======== Passage ========

These data categories are relevant across all risk types and against all threat actor types. As an organization grows and more threats emerge,  the ability to monitor and analyze all of these data sources will be critical to ensuring proper security. Even the most mature organizations will be challenged by this process and if attempting to build your own program, a phased-approach will likely be required. 

Don’t forget, in addition to the costs of licensing and procuring data, organizations must pay to store and exploit the data. Costs that must be included in your calculations include  Infrastructure (Data storage, databases, and data pipelines) and Analytical Productivity (Aggregation tools, social network analysis, and mind maps).

Identify OSINT, Dark Web, and Social Media Requirements

Choosing open source/dark web/and social media feeds can be cumbersome as no platform has complete coverage (credit card sales, threat to executives, negative sentiment on brand reputation, discussions of zero day exploits, closed forums in social media, etc). Many feeds specialize in one or more types of open source research including typo-squatting domains, actors selling access to networks, credential dumps from breaches, and collection of open source repositories like GitHub. But none cover them all.

It is  critical that you evaluate any collection gaps based on your business requirement. You must consider both coverage and the ability to alert on various key words and terms. Businesses must also ensure the ability to report if an account or user generated content (including breach dumps) is removed by a site administrator or the user themselves. Coupled with data engineering for search optimization and differentiated analysis, being able to flag, retrieve, and store these types of alerts is often critical to deriving proper context.

Expand to External Attack Surface Monitoring and Management

External Attack Surface Management is more than discovering a list of IPs or websites. It is the understanding of how a business’ internet-exposed assets link to your business. 

As networks grow in complexity, expanding beyond the perimeter into the cloud and into employees homes becomes increasingly difficult for resource-constrained security teams tasked with maintaining awareness of their digital footprint. This creates opportunities for malicious actors to gain access to networks, personnel, corporate intellectual property, with the goal of deploying ransomware, and exfiltrating data. 

As change occurs, organizations must evolve beyond basic vulnerability management and be able to dynamically map an organization’s expanding cloud and network presence. A solution’s ability to analyze external (and internal) traffic flows to identify services or devices accessed (or attempted to access) by malicious actors is helpful in prioritizing remediation. 

When done right, external attack surface monitoring services combine the most critical elements of asset discovery, shadow IT, malicious/anomalous traffic detection (global netflow), and threat actor infrastructure mapping into a single finished contextual analysis, providing stakeholders with a real view of business risk. 

Conclusion

Intelligence analysis can be a time-consuming and costly process. A well-prepared organization may evaluate dozens of data vendors a year depending on business requirements. Open source, dark web, social media and external attack surface monitoring are critical aspects of an intelligence program and are necessary to alert on wide-ranging events including ransomware attacks, threats to executives, breaches and attempted or ongoing fraud. While many programs spend money to procure feeds, unless they also focus on analysis, it is unlikely they will achieve the finished intelligence necessary to properly identify and reduce risk to their business.

======== Data section ========

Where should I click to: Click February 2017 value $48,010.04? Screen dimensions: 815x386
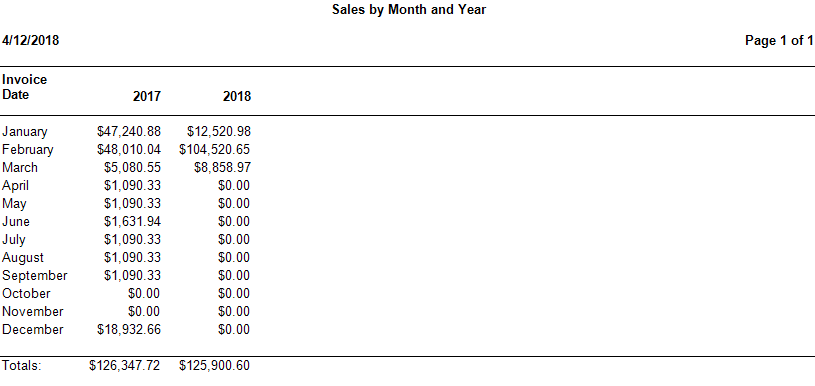(129, 150)
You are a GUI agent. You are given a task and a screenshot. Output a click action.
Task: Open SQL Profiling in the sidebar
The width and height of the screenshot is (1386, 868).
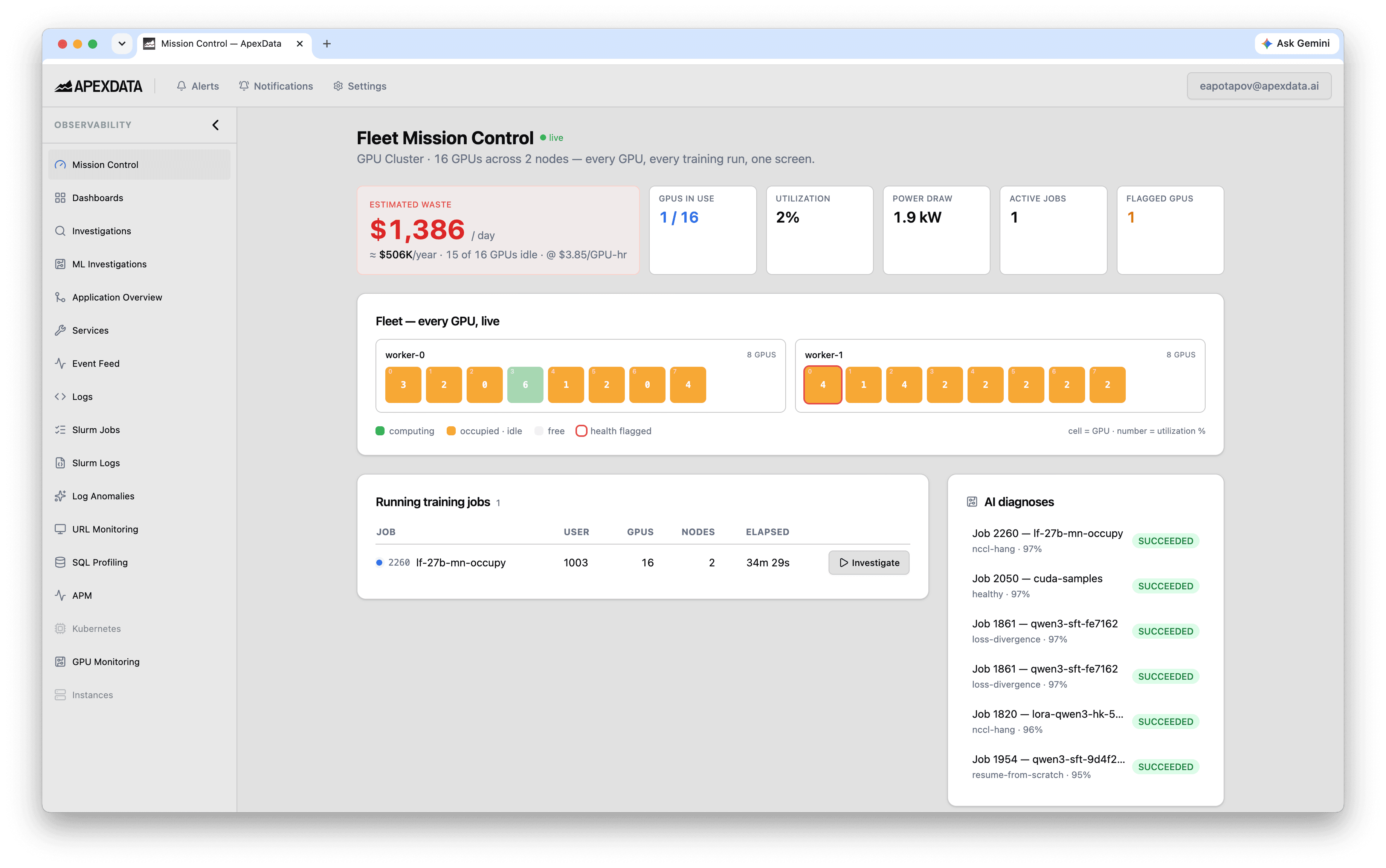[x=139, y=562]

========

▶ Exercise details:
Copy the passage on threat intelligence data sources word for word, from "As networks grow" to "in prioritizing remediation.".

▶ Written answer:
As networks grow in complexity, expanding beyond the perimeter into the cloud and into employees homes becomes increasingly difficult for resource-constrained security teams tasked with maintaining awareness of their digital footprint. This creates opportunities for malicious actors to gain access to networks, personnel, corporate intellectual property, with the goal of deploying ransomware, and exfiltrating data. 

As change occurs, organizations must evolve beyond basic vulnerability management and be able to dynamically map an organization’s expanding cloud and network presence. A solution’s ability to analyze external (and internal) traffic flows to identify services or devices accessed (or attempted to access) by malicious actors is helpful in prioritizing remediation.